Un accordo con lo scopo di far decollare una volta per tutte la frutta a guscio italiana, nello specifico noci e nocciole, così da avvicinarsi davvero a una "sovranità produttiva". E' quanto stilato da 19 aziende (in pratica le principali italiane del settore), al fine di organizzarsi, collaborare, migliorare e ricevere finanziamenti per la crescita. Il principale obiettivo dell’accordo e degli investimenti programmati sta in una risposta concreta alle criticità e alle problematiche che affliggono il settore, al fine di renderlo più competitivo nell’affrontare il mercato, sostenendo la reddittività delle aziende agricole e aumentando il valore aggiunto delle stesse.

"Il Noceto - si legge in una nota dei componenti del progetto - è capofila del progetto al quale cui partecipano New Factor, Agrintesa, Agro Noce, Agro Nocciole, Guidi di Guidi Giuliano, Francesco Ciani Bassetti, A.Agri.V.It, Porto Felloni, Principi di Porcia e Brugnera, Fertilia, Colombarini Luca, Borgoluce, Billotto, Liasora, Fondazione Agrion; Farzati; La Diamantina; Noci Delta Po. E' stato presentato al Ministero un progetto per 19 milioni di euro di investimenti, di cui 8 in Veneto, 8 in Emilia Romagna e il resto in Piemonte e Campania".

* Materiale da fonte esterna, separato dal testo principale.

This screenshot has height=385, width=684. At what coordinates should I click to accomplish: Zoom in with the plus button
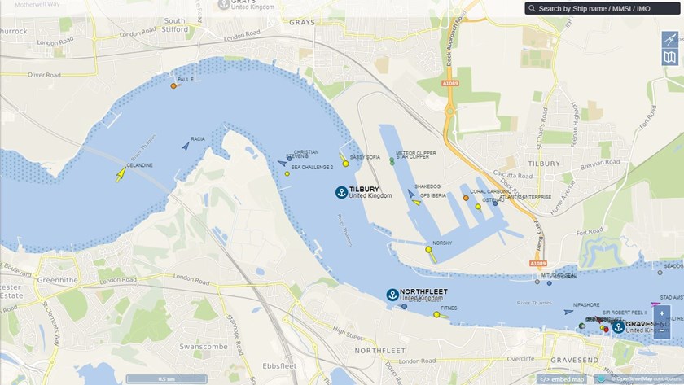pos(662,313)
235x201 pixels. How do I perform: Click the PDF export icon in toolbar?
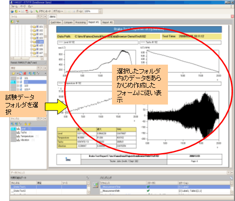(x=27, y=12)
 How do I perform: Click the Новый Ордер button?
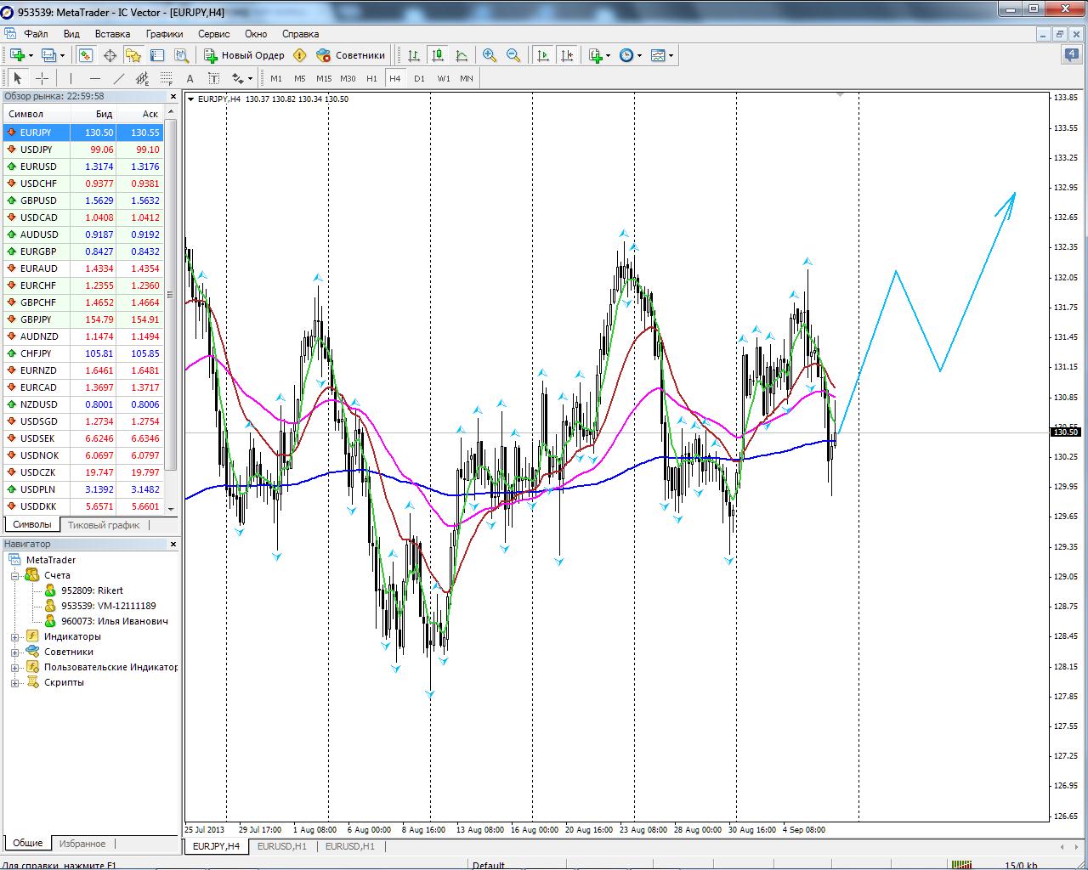[x=245, y=55]
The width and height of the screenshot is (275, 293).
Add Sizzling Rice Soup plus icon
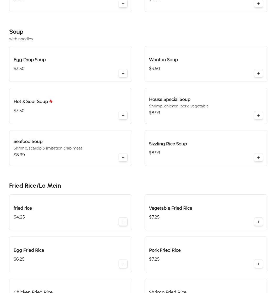[x=259, y=158]
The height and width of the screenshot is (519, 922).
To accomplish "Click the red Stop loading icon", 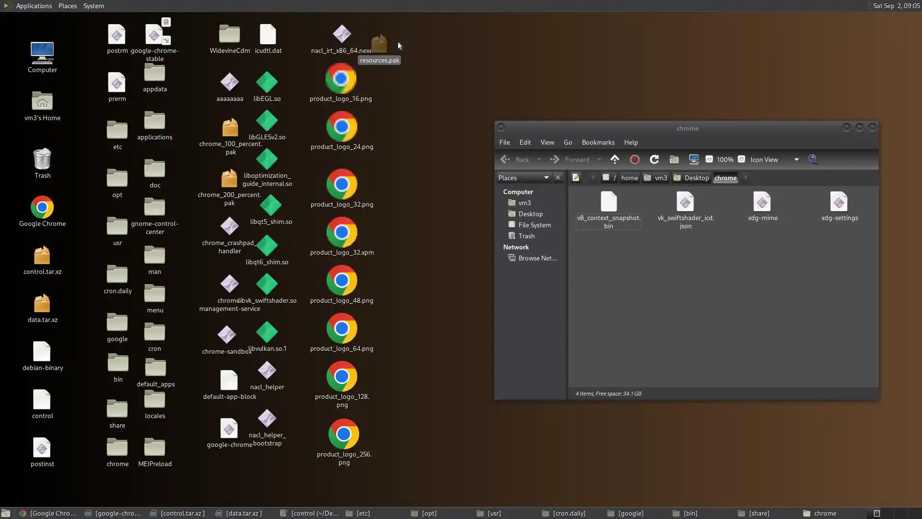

L’accordo ha lo scopo di aggregare in forma organica e duratura alcune aziende delle regioni Veneto, Emilia Romagna e Piemonte rappresentative della filiera nel segmento della produzione agricola, della trasformazione e della commercializzazione delle principali tipologie di frutta in guscio, ed in particolare noce e nocciole, promuovendo investimenti in grado di contribuire allo sviluppo territoriale del settore finalizzati al miglioramento tecnico, produttivo e organizzativo della filiera.

In sintesi, gli obiettivi strategici del presente accordo e quelli legati alla realizzazione del progetto di filiera sono i seguenti:
favorire  e valorizzare lo sviluppo delle imprese della filiera agroindustriale della frutta a guscio creando sinergie basate sulla nascita e lo sviluppo di una intesa pluriennale; consolidare e stabilizzare le opportunità di reddito e di remunerazione della parte agricola della filiera, orientandola a produzioni sostenibili; migliorare il posizionamento sui mercati per meglio rispondere alle esigenze dei consumatori in materia di salubrità e tracciabilità delle produzioni.

E ancora: favorire il conseguimento degli obiettivi della Transizione ecologica sullo scenario di medio e lungo termine; promuovere una razionale e sostenibile produzione con coltivazione incisivamente meccanizzata, anche utilizzando tecnologie agrarie e di fertirrigazione di tipo 4.0 e satellitari; favorire la realizzazione di interventi che garantiscano l’eccellenza qualitativa della produzione e dei relativi metodi di coltivazione sostenibili e della sua tracciabilità; favorire la condivisione di best practice e di know-how tecnico per rispondere alle mutevoli esigenze produttive e al cambiamento climatico; favorire l’innovazione e lo sviluppo sostenibile del settore attraverso azioni dedicate di R&S di interesse generale, svolte in collaborazione con organismi istituzionali di ricerca. 

Nocciola di Giffoni IGP

"Oggetto dell'accordo - continua la nota - è la frutta a guscio nello specifico le tipologie di noce e nocciole. In riferimento alle noci le principali varietà interessate sono principalmente Lara del Veneto e Chandler dell’Emilia Romagna. I metodi di coltivazione adottati vedono in larga parte l’adozione di sistemi di agricoltura convenzionale, con un’attenzione particolare al tema della sostenibilità ambientale e all’uso efficiente e razionale delle risorse, tuttavia una quota non trascurabile di superfici, soprattutto per quanto riguarda le aziende dell’Emilia Romagna è condotta secondo i metodi dell’agricoltura biologica". 

Allo stesso modo le nocciole interessate dal progetto sono di qualità top di gamma per l’utilizzazione nell’industria dolciaria. Nel dettaglio si tratta della Tonda Gentile Trilobata, autoctona dell’Alta Langa e la Tonda di Giffoni. L’intera produzione interessata rispetta i principi dell’agricoltura biologica, favorendo tecniche agronomiche ecosostenibili.